I have indexed KIND as a full text index using - db.collection.ensureFulltextIndex("KIND") before inserting data.Also, KIND is just a one word string. ie. without spaces

Via AQL following queries were executed:

  1. FOR doc IN FULLTEXT(collection, 'KIND', 'DeploymentFile') RETURN doc --> takes 3.54s (avg)

  2. FOR doc IN collection FILTER doc.KIND == 'DeploymentFile' RETURN doc --> takes 1.16s (avg)

2944 Objects returned in both queries

Q1. Assuming that we have used a fulltext index and I haven't hash indexed KIND, shouldn't the query using FULLTEXT function be faster than the normal == operation (since == doesn't utilize the full text index). If so, what am I doing wrong here?

Q2. Utilizing the fulltext index, can i perform a query which does a CONTAINS string or LIKE string?
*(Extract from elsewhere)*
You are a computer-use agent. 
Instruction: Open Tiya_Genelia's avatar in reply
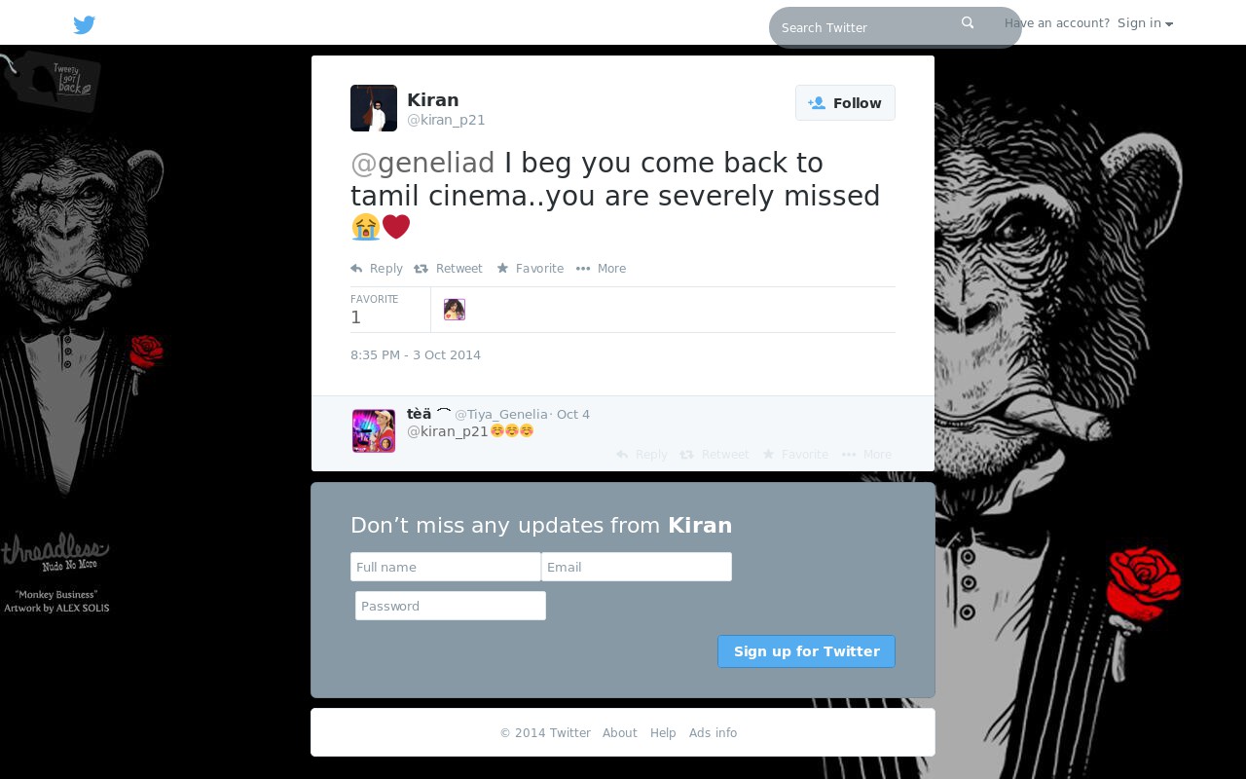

---UPDATE Q2.The requirement is searching for a substring within a parent string (which is only one word). The substring can lie anywhere within the parent string. (SQL equivalent of LIKE '%text%')

1
I've tried the queries on my notebook. The ran in 40ms / 56ms using arangosh. Which driver are you using? - fceller

1 Answers

2
votes

Q1: The fulltext index does allow for more complex query. It splits the text at word breaks and checks if a word occurs within a larger text. All of these features are not needed in your example. Therefore it generates more overhead than it is saving.

In your example it would be better to create a skip-list or hash-index and search for equality.
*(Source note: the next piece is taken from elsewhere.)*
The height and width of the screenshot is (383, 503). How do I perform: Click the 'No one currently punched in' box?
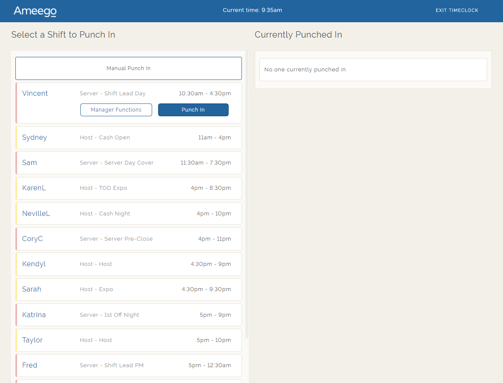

Q2: In the simplest form, a fulltext query contains just the sought word. If multiple search words are given in a query, they should be separated by commas. All search words will be combined with a logical AND by default, and only such documents will be returned that contain all search words. This default behavior can be changed by providing the extra control characters in the fulltext query, which are:

  • +: logical AND (intersection)
  • |: logical OR (union)
  • -: negation (exclusion)

Examples:

  • "banana": searches for documents containing "banana"
  • "banana,apple": searches for documents containing both "banana" AND "apple"
  • "banana,|orange": searches for documents containing either "banana" OR "orange" OR both
  • "banana,-apple": searches for documents that contains "banana" but NOT "apple".

Logical operators are evaluated from left to right.

Each search word can optionally be prefixed with complete: or prefix:, with complete: being the default. This allows searching for complete words or for word prefixes. Suffix searches or any other forms are partial-word matching are currently not supported.

Examples:

  • "complete:banana": searches for documents containing the exact word "banana"
  • "prefix:head": searches for documents with words that start with prefix "head"
  • "prefix:head,banana": searches for documents contain words starting with prefix - "head" and that also contain the exact word "banana".

Complete match and prefix search options can be combined with the logical operators.